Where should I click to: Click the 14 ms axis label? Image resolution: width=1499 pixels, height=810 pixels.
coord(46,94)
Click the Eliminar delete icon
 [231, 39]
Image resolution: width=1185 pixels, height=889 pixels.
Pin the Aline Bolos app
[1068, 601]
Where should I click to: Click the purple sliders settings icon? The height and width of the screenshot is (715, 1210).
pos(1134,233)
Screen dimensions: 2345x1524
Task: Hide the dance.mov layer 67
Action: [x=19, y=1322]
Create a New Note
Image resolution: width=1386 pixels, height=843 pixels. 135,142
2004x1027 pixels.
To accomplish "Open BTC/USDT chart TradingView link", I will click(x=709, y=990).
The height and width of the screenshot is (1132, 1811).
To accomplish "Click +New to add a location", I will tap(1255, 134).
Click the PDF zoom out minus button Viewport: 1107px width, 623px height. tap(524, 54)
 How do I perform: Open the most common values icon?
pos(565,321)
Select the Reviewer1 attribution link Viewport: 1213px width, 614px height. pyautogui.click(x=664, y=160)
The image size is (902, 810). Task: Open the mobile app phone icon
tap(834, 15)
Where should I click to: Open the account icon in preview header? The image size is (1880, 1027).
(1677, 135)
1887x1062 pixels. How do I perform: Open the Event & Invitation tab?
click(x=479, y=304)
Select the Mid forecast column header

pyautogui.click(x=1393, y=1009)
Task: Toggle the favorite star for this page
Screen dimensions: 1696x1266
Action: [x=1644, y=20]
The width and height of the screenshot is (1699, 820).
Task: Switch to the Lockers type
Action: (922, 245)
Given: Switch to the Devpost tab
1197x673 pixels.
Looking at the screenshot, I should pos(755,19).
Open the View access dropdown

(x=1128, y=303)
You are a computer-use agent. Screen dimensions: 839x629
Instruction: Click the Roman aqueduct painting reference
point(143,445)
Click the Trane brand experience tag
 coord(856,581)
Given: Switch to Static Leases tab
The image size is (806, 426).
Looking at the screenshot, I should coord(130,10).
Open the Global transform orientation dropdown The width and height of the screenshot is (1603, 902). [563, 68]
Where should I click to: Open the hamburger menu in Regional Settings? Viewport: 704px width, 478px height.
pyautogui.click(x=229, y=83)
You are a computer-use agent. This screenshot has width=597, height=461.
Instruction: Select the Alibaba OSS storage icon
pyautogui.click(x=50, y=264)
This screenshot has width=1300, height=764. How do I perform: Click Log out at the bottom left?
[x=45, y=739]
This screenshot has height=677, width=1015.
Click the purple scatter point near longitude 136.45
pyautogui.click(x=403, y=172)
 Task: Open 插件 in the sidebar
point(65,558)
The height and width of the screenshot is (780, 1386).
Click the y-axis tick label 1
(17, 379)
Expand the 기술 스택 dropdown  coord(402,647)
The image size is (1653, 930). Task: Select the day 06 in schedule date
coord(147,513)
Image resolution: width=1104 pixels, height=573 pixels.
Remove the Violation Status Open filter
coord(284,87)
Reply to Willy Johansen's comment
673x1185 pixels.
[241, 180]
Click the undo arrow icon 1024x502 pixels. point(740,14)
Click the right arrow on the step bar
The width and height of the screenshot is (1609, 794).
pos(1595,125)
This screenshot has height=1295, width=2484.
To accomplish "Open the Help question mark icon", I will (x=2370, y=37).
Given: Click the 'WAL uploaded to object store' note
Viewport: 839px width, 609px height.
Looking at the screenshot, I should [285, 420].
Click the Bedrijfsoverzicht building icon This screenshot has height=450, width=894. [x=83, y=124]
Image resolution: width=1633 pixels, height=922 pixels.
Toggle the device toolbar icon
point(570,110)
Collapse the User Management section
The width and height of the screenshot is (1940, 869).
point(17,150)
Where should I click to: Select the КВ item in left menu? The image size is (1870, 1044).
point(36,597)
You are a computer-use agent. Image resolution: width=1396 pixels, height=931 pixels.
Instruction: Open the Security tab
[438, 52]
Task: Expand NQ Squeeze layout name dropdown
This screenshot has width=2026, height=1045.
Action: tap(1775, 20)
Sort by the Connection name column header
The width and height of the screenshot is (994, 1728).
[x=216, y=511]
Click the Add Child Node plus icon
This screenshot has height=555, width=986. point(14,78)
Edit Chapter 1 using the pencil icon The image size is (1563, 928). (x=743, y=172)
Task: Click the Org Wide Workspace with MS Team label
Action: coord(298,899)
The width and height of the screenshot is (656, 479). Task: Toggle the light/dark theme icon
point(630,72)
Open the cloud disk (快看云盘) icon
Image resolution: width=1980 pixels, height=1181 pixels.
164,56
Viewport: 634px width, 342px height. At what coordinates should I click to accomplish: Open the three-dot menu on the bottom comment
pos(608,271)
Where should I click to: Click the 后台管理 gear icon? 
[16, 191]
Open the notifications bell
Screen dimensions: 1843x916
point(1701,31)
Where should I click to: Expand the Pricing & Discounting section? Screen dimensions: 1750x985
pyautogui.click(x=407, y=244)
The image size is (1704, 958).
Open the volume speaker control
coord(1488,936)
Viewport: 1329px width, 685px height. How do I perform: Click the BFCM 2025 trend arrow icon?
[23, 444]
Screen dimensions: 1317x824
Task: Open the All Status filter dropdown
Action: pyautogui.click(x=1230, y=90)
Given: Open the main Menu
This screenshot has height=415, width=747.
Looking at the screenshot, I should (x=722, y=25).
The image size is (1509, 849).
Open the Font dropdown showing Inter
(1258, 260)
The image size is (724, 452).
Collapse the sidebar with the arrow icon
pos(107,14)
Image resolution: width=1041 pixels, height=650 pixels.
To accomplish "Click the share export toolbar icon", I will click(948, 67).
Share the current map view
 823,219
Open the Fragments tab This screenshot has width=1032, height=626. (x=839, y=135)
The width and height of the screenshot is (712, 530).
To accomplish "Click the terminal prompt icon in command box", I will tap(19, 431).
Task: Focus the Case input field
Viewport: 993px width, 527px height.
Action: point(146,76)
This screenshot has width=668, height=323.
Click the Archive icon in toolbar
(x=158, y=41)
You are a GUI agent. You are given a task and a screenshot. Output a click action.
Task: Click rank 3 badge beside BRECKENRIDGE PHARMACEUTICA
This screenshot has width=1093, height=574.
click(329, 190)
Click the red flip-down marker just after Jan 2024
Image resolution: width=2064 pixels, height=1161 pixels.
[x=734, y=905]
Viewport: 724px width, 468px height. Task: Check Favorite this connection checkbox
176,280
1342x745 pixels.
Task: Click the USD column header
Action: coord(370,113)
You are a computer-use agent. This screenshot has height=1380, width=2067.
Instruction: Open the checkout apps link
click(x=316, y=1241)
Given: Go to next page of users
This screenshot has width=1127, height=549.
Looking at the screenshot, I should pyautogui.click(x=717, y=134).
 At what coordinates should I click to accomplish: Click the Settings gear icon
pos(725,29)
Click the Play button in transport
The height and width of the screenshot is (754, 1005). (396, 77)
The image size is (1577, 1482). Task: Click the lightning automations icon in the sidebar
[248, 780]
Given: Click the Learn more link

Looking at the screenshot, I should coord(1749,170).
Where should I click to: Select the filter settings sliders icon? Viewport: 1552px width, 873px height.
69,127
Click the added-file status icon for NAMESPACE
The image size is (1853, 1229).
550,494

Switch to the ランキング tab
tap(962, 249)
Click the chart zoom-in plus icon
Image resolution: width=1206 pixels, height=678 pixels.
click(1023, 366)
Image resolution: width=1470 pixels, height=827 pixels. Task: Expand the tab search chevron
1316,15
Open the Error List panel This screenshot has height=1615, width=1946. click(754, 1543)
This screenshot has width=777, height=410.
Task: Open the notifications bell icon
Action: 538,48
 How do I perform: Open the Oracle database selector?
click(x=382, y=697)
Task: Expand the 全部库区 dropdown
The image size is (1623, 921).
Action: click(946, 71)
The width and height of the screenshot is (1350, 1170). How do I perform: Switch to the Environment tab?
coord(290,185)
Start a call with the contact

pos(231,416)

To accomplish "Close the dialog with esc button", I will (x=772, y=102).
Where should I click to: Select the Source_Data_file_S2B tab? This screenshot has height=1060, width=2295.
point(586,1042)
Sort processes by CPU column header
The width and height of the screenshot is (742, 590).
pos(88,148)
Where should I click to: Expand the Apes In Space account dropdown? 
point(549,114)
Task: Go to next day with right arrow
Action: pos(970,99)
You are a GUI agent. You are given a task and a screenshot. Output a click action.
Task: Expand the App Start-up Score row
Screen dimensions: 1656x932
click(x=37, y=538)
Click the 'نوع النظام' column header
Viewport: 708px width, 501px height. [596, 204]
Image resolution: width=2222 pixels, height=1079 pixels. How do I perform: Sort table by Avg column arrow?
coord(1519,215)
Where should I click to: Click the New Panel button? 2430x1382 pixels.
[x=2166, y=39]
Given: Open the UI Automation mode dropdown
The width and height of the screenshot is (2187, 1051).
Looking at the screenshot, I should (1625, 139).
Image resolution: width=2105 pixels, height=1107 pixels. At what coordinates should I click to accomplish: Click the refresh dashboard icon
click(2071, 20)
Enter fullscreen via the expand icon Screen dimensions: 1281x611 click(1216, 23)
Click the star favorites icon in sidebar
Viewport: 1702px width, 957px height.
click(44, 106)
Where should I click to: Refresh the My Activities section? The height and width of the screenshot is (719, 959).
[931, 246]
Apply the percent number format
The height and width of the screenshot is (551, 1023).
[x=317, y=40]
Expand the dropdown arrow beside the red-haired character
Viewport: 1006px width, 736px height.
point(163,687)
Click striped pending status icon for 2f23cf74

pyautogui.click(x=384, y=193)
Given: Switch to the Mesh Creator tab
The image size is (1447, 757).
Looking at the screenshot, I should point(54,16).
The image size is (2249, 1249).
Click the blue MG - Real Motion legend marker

TASK REQUIREMENTS – In the listing above, transcribe exactly everything from the line containing "Screen dimensions: 1696x1266" down to the line containing "Given: Click the 'WAL", including both and nothing more.

OUTPUT FOR THIS TASK –
Screen dimensions: 1696x1266
Action: [x=1644, y=20]
The width and height of the screenshot is (1699, 820).
Task: Switch to the Lockers type
Action: (922, 245)
Given: Switch to the Devpost tab
1197x673 pixels.
Looking at the screenshot, I should pos(755,19).
Open the View access dropdown

(x=1128, y=303)
You are a computer-use agent. Screen dimensions: 839x629
Instruction: Click the Roman aqueduct painting reference
point(143,445)
Click the Trane brand experience tag
 coord(856,581)
Given: Switch to Static Leases tab
The image size is (806, 426).
Looking at the screenshot, I should coord(130,10).
Open the Global transform orientation dropdown The width and height of the screenshot is (1603, 902). [563, 68]
Where should I click to: Open the hamburger menu in Regional Settings? Viewport: 704px width, 478px height.
pyautogui.click(x=229, y=83)
You are a computer-use agent. This screenshot has width=597, height=461.
Instruction: Select the Alibaba OSS storage icon
pyautogui.click(x=50, y=264)
This screenshot has width=1300, height=764. How do I perform: Click Log out at the bottom left?
[x=45, y=739]
This screenshot has height=677, width=1015.
Click the purple scatter point near longitude 136.45
pyautogui.click(x=403, y=172)
 Task: Open 插件 in the sidebar
point(65,558)
The height and width of the screenshot is (780, 1386).
Click the y-axis tick label 1
(17, 379)
Expand the 기술 스택 dropdown  coord(402,647)
The image size is (1653, 930). Task: Select the day 06 in schedule date
coord(147,513)
Image resolution: width=1104 pixels, height=573 pixels.
Remove the Violation Status Open filter
coord(284,87)
Reply to Willy Johansen's comment
673x1185 pixels.
[241, 180]
Click the undo arrow icon 1024x502 pixels. point(740,14)
Click the right arrow on the step bar
The width and height of the screenshot is (1609, 794).
pos(1595,125)
This screenshot has height=1295, width=2484.
To accomplish "Open the Help question mark icon", I will (x=2370, y=37).
Given: Click the 'WAL uploaded to object store' note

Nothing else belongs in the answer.